■ The request:
Render every line of the entries below as a JSON list of strings, one string per line, leaving out blank lines.

_ _ _ _

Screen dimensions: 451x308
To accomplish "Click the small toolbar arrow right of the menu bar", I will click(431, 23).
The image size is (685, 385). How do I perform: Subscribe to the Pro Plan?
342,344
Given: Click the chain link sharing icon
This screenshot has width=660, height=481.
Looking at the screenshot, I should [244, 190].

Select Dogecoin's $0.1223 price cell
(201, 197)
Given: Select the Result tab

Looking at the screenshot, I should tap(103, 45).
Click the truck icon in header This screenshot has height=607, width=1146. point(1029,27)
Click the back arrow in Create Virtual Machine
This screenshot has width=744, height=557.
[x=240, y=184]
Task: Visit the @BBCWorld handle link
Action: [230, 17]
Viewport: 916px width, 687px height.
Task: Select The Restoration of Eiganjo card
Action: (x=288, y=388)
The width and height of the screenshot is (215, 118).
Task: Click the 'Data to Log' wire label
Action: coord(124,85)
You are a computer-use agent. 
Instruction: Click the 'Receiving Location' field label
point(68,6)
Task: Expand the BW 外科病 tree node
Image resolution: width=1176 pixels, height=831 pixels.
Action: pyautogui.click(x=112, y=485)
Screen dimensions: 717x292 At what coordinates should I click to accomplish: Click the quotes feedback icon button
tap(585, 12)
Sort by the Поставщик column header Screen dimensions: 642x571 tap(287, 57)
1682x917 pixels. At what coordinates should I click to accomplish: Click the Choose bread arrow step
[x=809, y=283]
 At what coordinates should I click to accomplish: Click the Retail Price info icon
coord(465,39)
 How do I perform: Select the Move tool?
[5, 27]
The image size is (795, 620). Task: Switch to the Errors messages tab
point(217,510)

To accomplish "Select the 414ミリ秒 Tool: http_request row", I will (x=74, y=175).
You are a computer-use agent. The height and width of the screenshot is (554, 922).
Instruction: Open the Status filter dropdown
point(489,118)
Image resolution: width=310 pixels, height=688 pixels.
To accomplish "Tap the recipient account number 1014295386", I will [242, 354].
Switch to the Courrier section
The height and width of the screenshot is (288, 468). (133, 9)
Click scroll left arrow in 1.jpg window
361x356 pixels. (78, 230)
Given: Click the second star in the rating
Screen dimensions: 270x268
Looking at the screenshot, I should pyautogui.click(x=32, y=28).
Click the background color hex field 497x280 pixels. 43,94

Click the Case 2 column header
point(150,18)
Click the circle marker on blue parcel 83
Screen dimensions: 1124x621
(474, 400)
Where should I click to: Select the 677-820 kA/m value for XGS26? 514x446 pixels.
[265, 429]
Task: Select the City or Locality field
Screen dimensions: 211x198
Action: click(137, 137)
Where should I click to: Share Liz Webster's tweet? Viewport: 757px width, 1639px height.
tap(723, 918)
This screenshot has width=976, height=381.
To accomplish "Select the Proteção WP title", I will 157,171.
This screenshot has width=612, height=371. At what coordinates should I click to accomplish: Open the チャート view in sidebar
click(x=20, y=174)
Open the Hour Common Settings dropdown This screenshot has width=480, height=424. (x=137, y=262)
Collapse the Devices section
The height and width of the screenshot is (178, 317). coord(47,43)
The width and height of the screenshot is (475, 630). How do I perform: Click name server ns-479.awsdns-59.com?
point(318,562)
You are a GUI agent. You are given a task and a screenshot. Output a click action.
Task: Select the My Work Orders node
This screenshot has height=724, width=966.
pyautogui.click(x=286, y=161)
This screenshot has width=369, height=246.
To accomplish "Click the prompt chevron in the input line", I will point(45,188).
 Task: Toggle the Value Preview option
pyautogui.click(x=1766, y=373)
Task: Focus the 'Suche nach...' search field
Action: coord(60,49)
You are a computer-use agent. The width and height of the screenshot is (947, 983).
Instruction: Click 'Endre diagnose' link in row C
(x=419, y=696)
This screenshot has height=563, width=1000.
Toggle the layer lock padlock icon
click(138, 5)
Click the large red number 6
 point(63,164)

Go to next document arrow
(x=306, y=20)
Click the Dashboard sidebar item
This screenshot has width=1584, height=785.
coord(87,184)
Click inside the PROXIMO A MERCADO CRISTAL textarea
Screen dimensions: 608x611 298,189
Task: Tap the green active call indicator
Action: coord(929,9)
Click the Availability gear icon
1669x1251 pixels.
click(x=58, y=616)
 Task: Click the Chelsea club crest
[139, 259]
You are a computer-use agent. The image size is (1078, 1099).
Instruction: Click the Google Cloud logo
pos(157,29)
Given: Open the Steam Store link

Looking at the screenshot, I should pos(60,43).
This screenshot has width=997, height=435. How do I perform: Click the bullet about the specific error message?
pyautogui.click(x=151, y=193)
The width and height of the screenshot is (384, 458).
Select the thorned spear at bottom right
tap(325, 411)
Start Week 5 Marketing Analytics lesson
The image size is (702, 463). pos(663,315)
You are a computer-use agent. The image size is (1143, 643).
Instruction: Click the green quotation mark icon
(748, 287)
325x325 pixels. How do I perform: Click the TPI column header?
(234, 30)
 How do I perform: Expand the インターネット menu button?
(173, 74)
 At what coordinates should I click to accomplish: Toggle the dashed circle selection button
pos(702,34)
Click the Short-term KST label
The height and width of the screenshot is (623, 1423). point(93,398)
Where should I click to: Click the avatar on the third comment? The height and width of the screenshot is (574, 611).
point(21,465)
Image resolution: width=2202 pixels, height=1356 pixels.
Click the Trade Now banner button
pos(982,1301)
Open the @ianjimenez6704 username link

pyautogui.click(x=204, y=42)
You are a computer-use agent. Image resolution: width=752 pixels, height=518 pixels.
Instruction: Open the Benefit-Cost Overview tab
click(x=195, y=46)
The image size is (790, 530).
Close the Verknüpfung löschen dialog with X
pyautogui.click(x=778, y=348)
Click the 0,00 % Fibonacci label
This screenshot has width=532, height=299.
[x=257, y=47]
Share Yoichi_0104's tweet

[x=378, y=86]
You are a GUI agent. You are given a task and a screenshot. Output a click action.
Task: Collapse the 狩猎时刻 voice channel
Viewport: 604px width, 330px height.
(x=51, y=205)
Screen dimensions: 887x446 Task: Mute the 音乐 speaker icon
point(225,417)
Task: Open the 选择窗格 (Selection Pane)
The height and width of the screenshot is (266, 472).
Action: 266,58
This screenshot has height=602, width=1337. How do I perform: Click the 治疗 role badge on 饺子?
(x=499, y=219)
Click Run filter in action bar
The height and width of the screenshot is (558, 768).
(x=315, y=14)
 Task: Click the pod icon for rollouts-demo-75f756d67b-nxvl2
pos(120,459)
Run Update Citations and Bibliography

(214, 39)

_ _ _ _

■ Expected answer:
[
  "Screen dimensions: 451x308",
  "To accomplish \"Click the small toolbar arrow right of the menu bar\", I will click(431, 23).",
  "The image size is (685, 385). How do I perform: Subscribe to the Pro Plan?",
  "342,344",
  "Given: Click the chain link sharing icon",
  "This screenshot has width=660, height=481.",
  "Looking at the screenshot, I should [244, 190].",
  "Select Dogecoin's $0.1223 price cell",
  "(201, 197)",
  "Given: Select the Result tab",
  "Looking at the screenshot, I should tap(103, 45).",
  "Click the truck icon in header This screenshot has height=607, width=1146. point(1029,27)",
  "Click the back arrow in Create Virtual Machine",
  "This screenshot has width=744, height=557.",
  "[x=240, y=184]",
  "Task: Visit the @BBCWorld handle link",
  "Action: [230, 17]",
  "Viewport: 916px width, 687px height.",
  "Task: Select The Restoration of Eiganjo card",
  "Action: (x=288, y=388)",
  "The width and height of the screenshot is (215, 118).",
  "Task: Click the 'Data to Log' wire label",
  "Action: coord(124,85)",
  "You are a computer-use agent. ",
  "Instruction: Click the 'Receiving Location' field label",
  "point(68,6)",
  "Task: Expand the BW 外科病 tree node",
  "Image resolution: width=1176 pixels, height=831 pixels.",
  "Action: pyautogui.click(x=112, y=485)",
  "Screen dimensions: 717x292 At what coordinates should I click to accomplish: Click the quotes feedback icon button",
  "tap(585, 12)",
  "Sort by the Поставщик column header Screen dimensions: 642x571 tap(287, 57)",
  "1682x917 pixels. At what coordinates should I click to accomplish: Click the Choose bread arrow step",
  "[x=809, y=283]",
  " At what coordinates should I click to accomplish: Click the Retail Price info icon",
  "coord(465,39)",
  " How do I perform: Select the Move tool?",
  "[5, 27]",
  "The image size is (795, 620). Task: Switch to the Errors messages tab",
  "point(217,510)",
  "To accomplish \"Select the 414ミリ秒 Tool: http_request row\", I will (x=74, y=175).",
  "You are a computer-use agent. The height and width of the screenshot is (554, 922).",
  "Instruction: Open the Status filter dropdown",
  "point(489,118)",
  "Image resolution: width=310 pixels, height=688 pixels.",
  "To accomplish \"Tap the recipient account number 1014295386\", I will [242, 354].",
  "Switch to the Courrier section",
  "The height and width of the screenshot is (288, 468). (133, 9)",
  "Click scroll left arrow in 1.jpg window",
  "361x356 pixels. (78, 230)",
  "Given: Click the second star in the rating",
  "Screen dimensions: 270x268",
  "Looking at the screenshot, I should pyautogui.click(x=32, y=28).",
  "Click the background color hex field 497x280 pixels. 43,94",
  "Click the Case 2 column header",
  "point(150,18)",
  "Click the circle marker on blue parcel 83",
  "Screen dimensions: 1124x621",
  "(474, 400)",
  "Where should I click to: Select the 677-820 kA/m value for XGS26? 514x446 pixels.",
  "[265, 429]",
  "Task: Select the City or Locality field",
  "Screen dimensions: 211x198",
  "Action: click(137, 137)",
  "Where should I click to: Share Liz Webster's tweet? Viewport: 757px width, 1639px height.",
  "tap(723, 918)",
  "This screenshot has width=976, height=381.",
  "To accomplish \"Select the Proteção WP title\", I will 157,171.",
  "This screenshot has width=612, height=371. At what coordinates should I click to accomplish: Open the チャート view in sidebar",
  "click(x=20, y=174)",
  "Open the Hour Common Settings dropdown This screenshot has width=480, height=424. (x=137, y=262)",
  "Collapse the Devices section",
  "The height and width of the screenshot is (178, 317). coord(47,43)",
  "The width and height of the screenshot is (475, 630). How do I perform: Click name server ns-479.awsdns-59.com?",
  "point(318,562)",
  "You are a GUI agent. You are given a task and a screenshot. Output a click action.",
  "Task: Select the My Work Orders node",
  "This screenshot has height=724, width=966.",
  "pyautogui.click(x=286, y=161)",
  "This screenshot has width=369, height=246.",
  "To accomplish \"Click the prompt chevron in the input line\", I will point(45,188).",
  " Task: Toggle the Value Preview option",
  "pyautogui.click(x=1766, y=373)",
  "Task: Focus the 'Suche nach...' search field",
  "Action: coord(60,49)",
  "You are a computer-use agent. The width and height of the screenshot is (947, 983).",
  "Instruction: Click 'Endre diagnose' link in row C",
  "(x=419, y=696)",
  "This screenshot has height=563, width=1000.",
  "Toggle the layer lock padlock icon",
  "click(138, 5)",
  "Click the large red number 6",
  " point(63,164)",
  "Go to next document arrow",
  "(x=306, y=20)",
  "Click the Dashboard sidebar item",
  "This screenshot has width=1584, height=785.",
  "coord(87,184)",
  "Click inside the PROXIMO A MERCADO CRISTAL textarea",
  "Screen dimensions: 608x611 298,189",
  "Task: Tap the green active call indicator",
  "Action: coord(929,9)",
  "Click the Availability gear icon",
  "1669x1251 pixels.",
  "click(x=58, y=616)",
  " Task: Click the Chelsea club crest",
  "[139, 259]",
  "You are a computer-use agent. The image size is (1078, 1099).",
  "Instruction: Click the Google Cloud logo",
  "pos(157,29)",
  "Given: Open the Steam Store link",
  "Looking at the screenshot, I should pos(60,43).",
  "This screenshot has width=997, height=435. How do I perform: Click the bullet about the specific error message?",
  "pyautogui.click(x=151, y=193)",
  "The width and height of the screenshot is (384, 458).",
  "Select the thorned spear at bottom right",
  "tap(325, 411)",
  "Start Week 5 Marketing Analytics lesson",
  "The image size is (702, 463). pos(663,315)",
  "You are a computer-use agent. The image size is (1143, 643).",
  "Instruction: Click the green quotation mark icon",
  "(748, 287)",
  "325x325 pixels. How do I perform: Click the TPI column header?",
  "(234, 30)",
  " How do I perform: Expand the インターネット menu button?",
  "(173, 74)",
  " At what coordinates should I click to accomplish: Toggle the dashed circle selection button",
  "pos(702,34)",
  "Click the Short-term KST label",
  "The height and width of the screenshot is (623, 1423). point(93,398)",
  "Where should I click to: Click the avatar on the third comment? The height and width of the screenshot is (574, 611).",
  "point(21,465)",
  "Image resolution: width=2202 pixels, height=1356 pixels.",
  "Click the Trade Now banner button",
  "pos(982,1301)",
  "Open the @ianjimenez6704 username link",
  "pyautogui.click(x=204, y=42)",
  "You are a computer-use agent. Image resolution: width=752 pixels, height=518 pixels.",
  "Instruction: Open the Benefit-Cost Overview tab",
  "click(x=195, y=46)",
  "The image size is (790, 530).",
  "Close the Verknüpfung löschen dialog with X",
  "pyautogui.click(x=778, y=348)",
  "Click the 0,00 % Fibonacci label",
  "This screenshot has width=532, height=299.",
  "[x=257, y=47]",
  "Share Yoichi_0104's tweet",
  "[x=378, y=86]",
  "You are a GUI agent. You are given a task and a screenshot. Output a click action.",
  "Task: Collapse the 狩猎时刻 voice channel",
  "Viewport: 604px width, 330px height.",
  "(x=51, y=205)",
  "Screen dimensions: 887x446 Task: Mute the 音乐 speaker icon",
  "point(225,417)",
  "Task: Open the 选择窗格 (Selection Pane)",
  "The height and width of the screenshot is (266, 472).",
  "Action: 266,58",
  "This screenshot has height=602, width=1337. How do I perform: Click the 治疗 role badge on 饺子?",
  "(x=499, y=219)",
  "Click Run filter in action bar",
  "The height and width of the screenshot is (558, 768).",
  "(x=315, y=14)",
  " Task: Click the pod icon for rollouts-demo-75f756d67b-nxvl2",
  "pos(120,459)",
  "Run Update Citations and Bibliography",
  "(214, 39)"
]